**** MATERIAL FOR THIS TASK ****
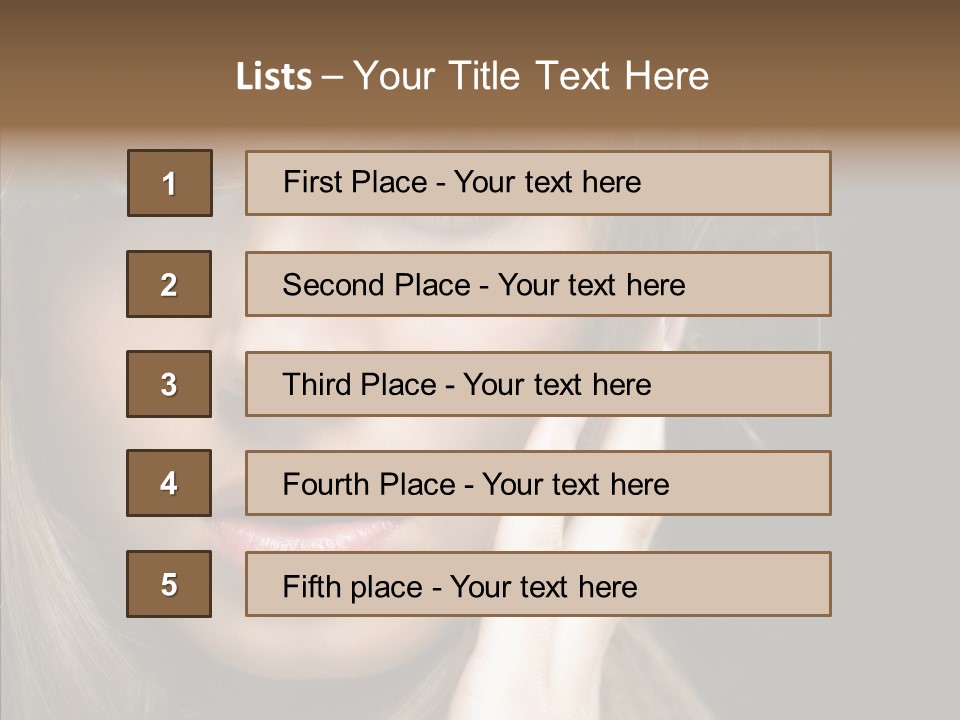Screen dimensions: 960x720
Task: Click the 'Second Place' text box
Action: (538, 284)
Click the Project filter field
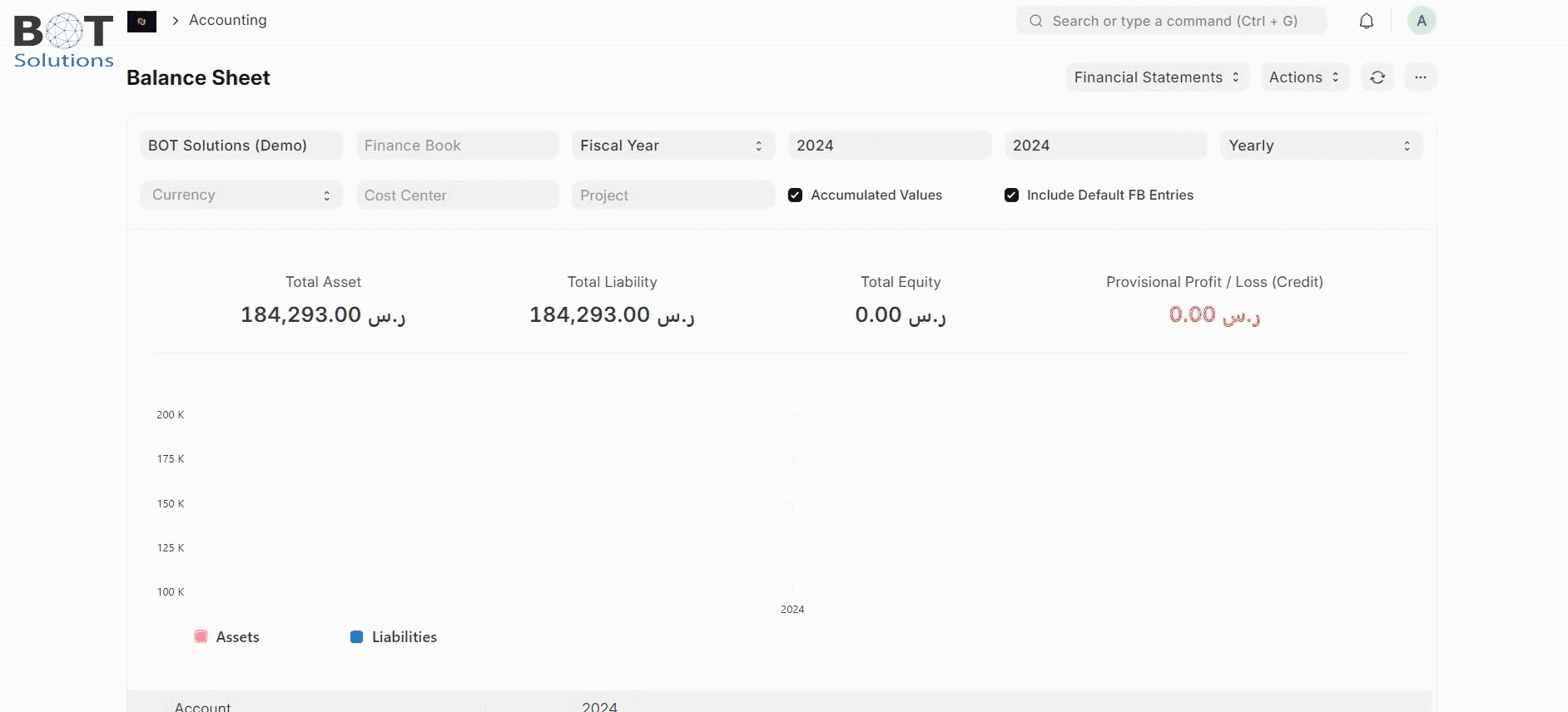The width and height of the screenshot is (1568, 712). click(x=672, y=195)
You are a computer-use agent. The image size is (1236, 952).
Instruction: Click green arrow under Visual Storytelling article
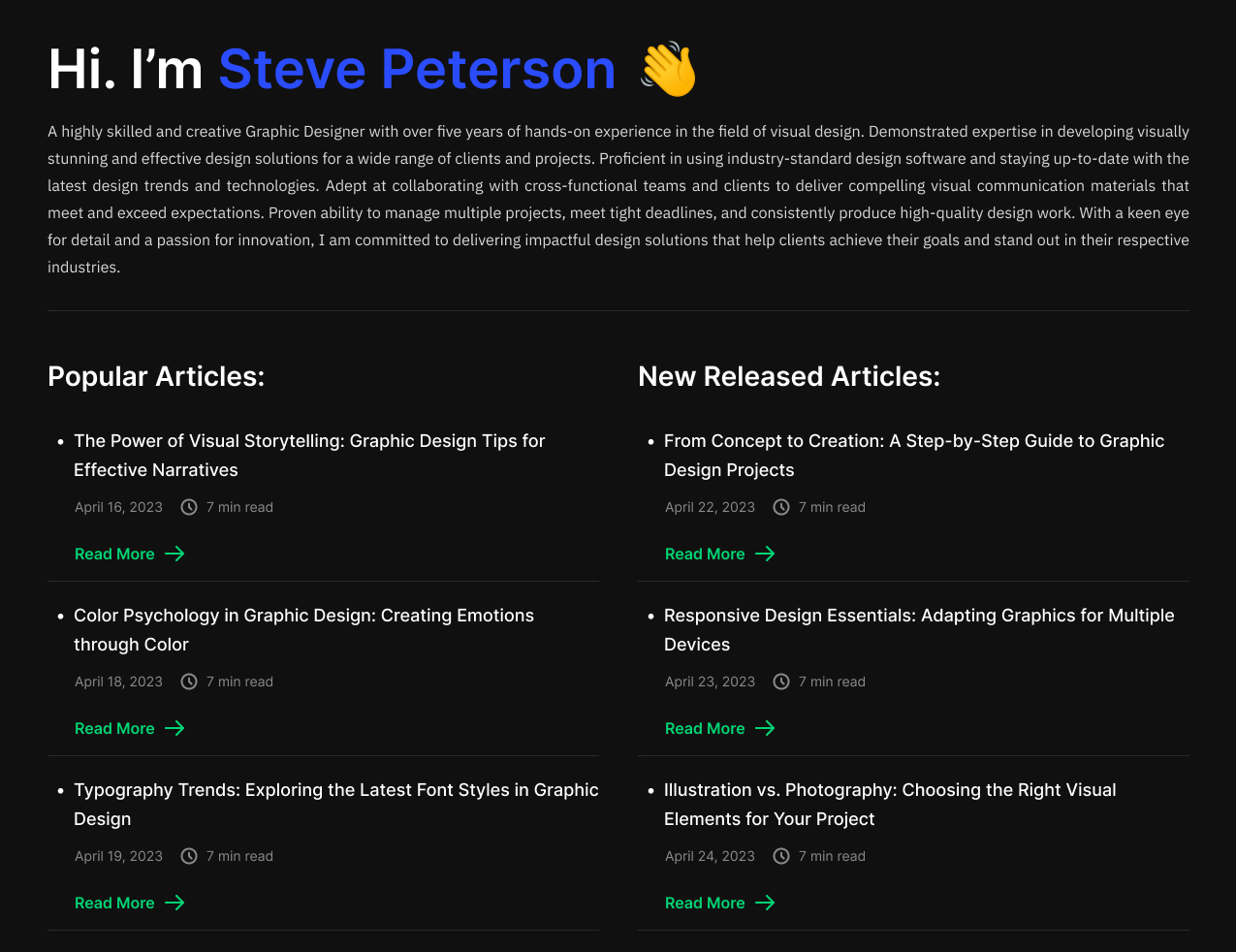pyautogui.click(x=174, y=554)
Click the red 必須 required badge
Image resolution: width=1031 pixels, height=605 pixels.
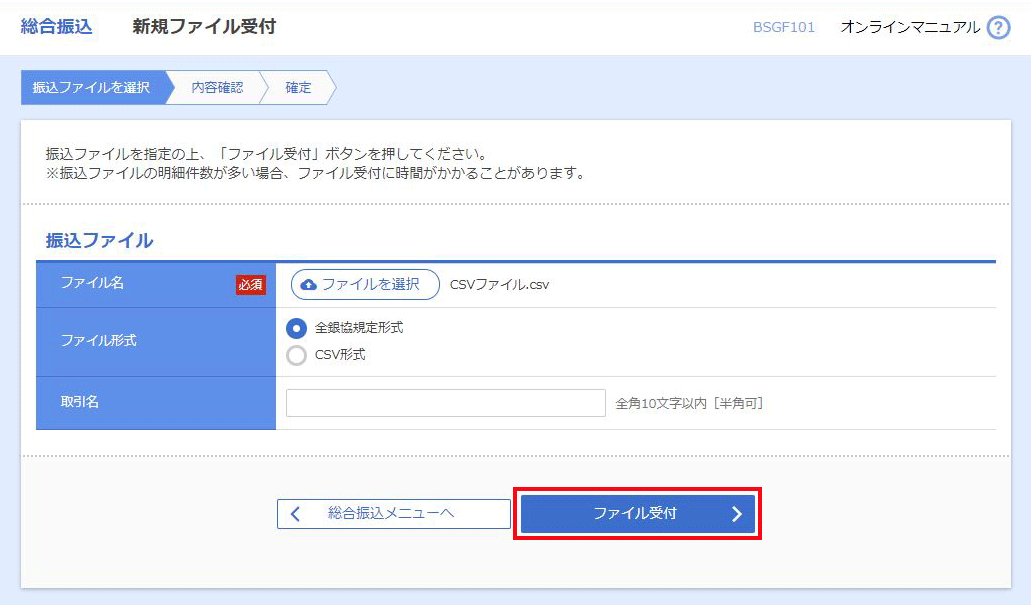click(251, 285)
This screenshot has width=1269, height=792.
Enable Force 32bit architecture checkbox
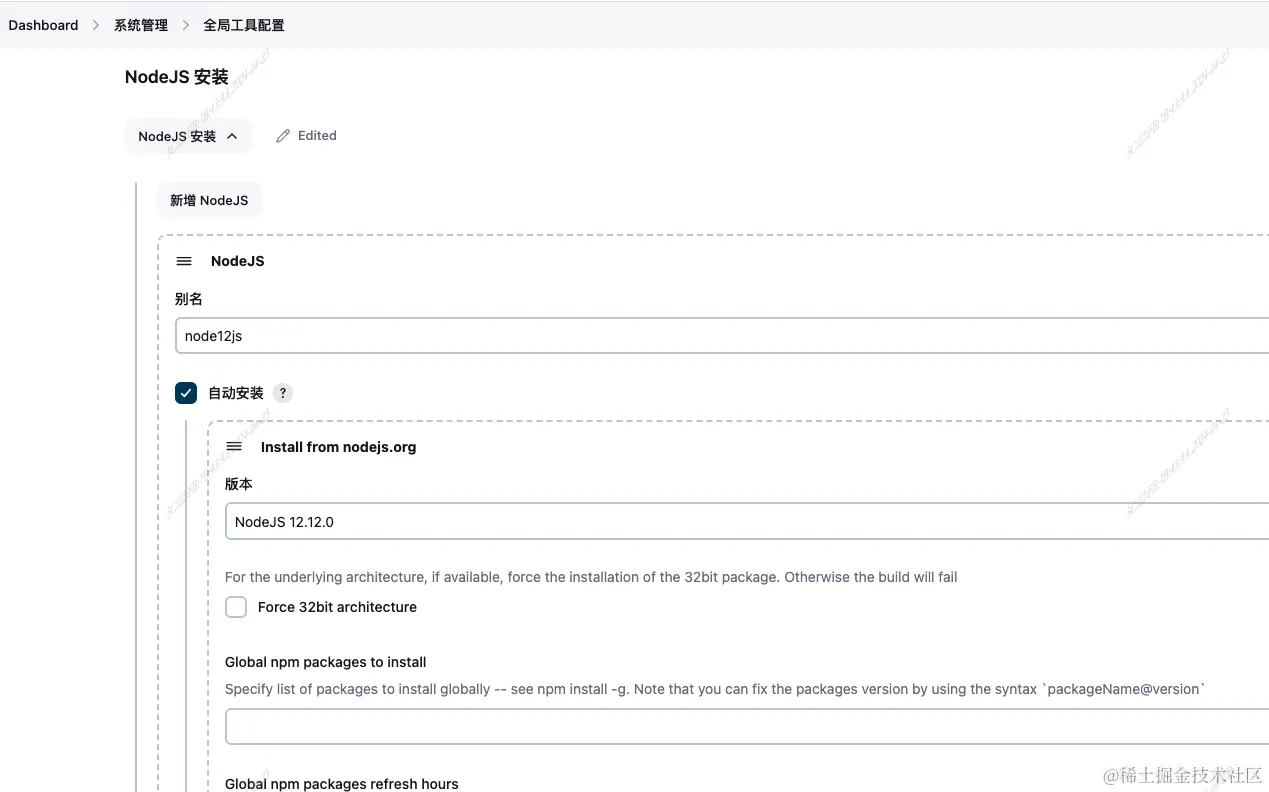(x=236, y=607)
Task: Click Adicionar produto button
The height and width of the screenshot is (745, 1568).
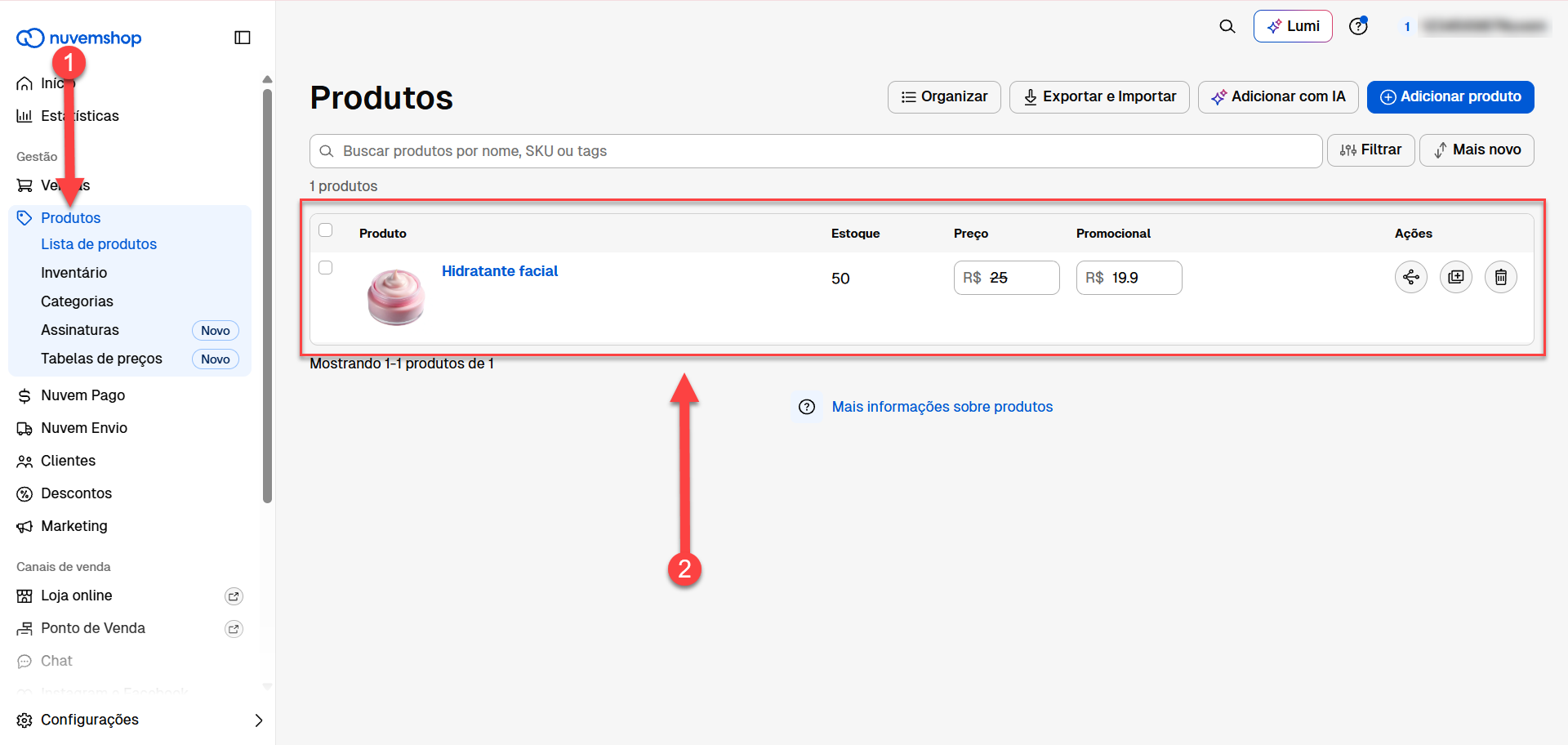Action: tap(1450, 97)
****
The lines wanted are those from the one with "Task: Click Adicionar produto button" to the end of the entries above, repeated exactly, both ends included. Leave out the pictures.

Task: Click Adicionar produto button
The height and width of the screenshot is (745, 1568).
Action: tap(1450, 97)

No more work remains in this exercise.